GSA Annual Meeting in Denver, Colorado, USA - 2016

Paper No. 176-17
Presentation Time: 9:00 AM-6:30 PM


EDWARDS, Benjamin R.1, POLLOCK, Meagen2, KOCHTITZKY, William1 and ENGEN, Carl-Lars3, (1)Department of Earth Sciences, Dickinson College, 28 N. College Street, Carlisle, PA 17013, (2)Department of Geology, The College of Wooster, 944 College Mall, Wooster, OH 44691, (3)Department of Geology, Beloit College, 700 College Street, Box 777, Beloit, WI 53511,

Documentation of the internal structures of volcanoes are critical for understanding how edifices are built over time, especially for glaciovolcanoes, which have rarely formed historically and are inaccessible during eruptions. We have been unraveling the internal structure of a complex glaciovolcanic ridge (tindar) in southwestern Iceland for the past 5 years in order to better understand the sequence of events that built the ridge. Undirhlidar ridge is ~5 km long, and has been dissected by two different aggregate mines along its axis. The northern mine (Undirhlidar quarry) is inactive and has walls up to 40 m in height that fully expose several critical stratigraphic relationships including multiple sequences of separate pillow lava flows, cross-cutting dikes that locally feed overlying pillow flows, and ridge parallel, continuous massive jointed basaltic units that may be the remnants of internal lava supply networks.

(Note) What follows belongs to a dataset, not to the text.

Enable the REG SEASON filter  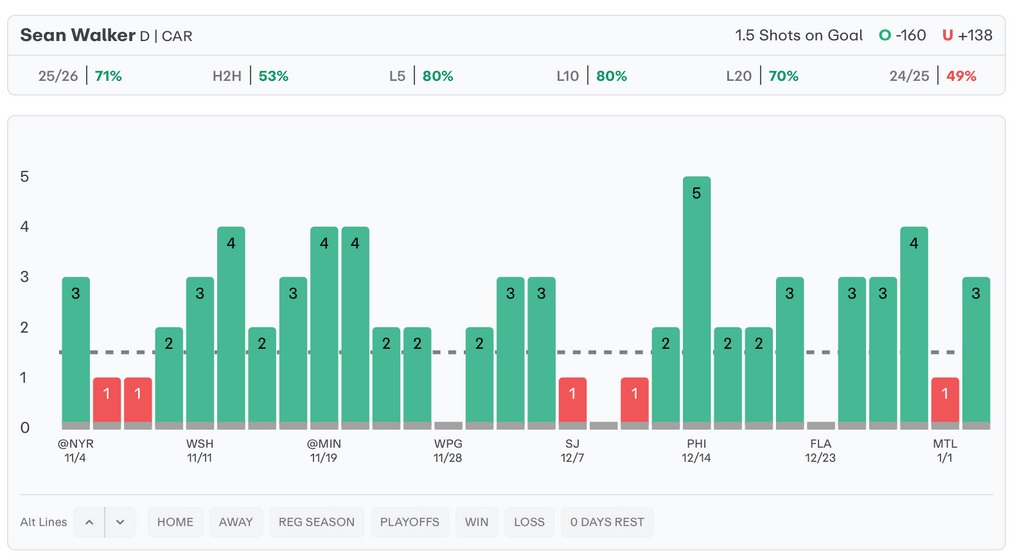click(x=316, y=522)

The second quarry, ~3 km to the southwest (Vatnsskard quarry) is presently active and continually has new exposures. This quarry only penetrates halfway through the width of the ridge but has ~500 m of exposure along strike. It also has remnants of what appears to be the internal magma distributary system, and many components clearly show evidence that they were (and some still are) open lava tubes. While both quarries contain excellent exposures, many of the structures are difficult to safely access or are inaccessible due to mining activity. In order to overcome access issues, we have used Structure-from-Motion techniques to make 3-D maps of the quarry walls. A series of overlapping pictures were taken from points constrained with D-GPS using a Trimble GeoXH data logger and external antennae. The image locations with corrected positions were imported into Photoscan software to create a point cloud representative for each quarry and to derive a Digital Elevation Model with a reported vertical resolution of less than 1 m. Field testing of a preliminary, low resolution DEM shows that measurements of dyke widths on the DEM have errors of ~5% relative to measurements on the ground. Measurements made from the field-generated DEM will provide significantly better constraints on deposit thicknesses and volume estimates compared to traditional methods of estimating unit thicknesses on vertical faces.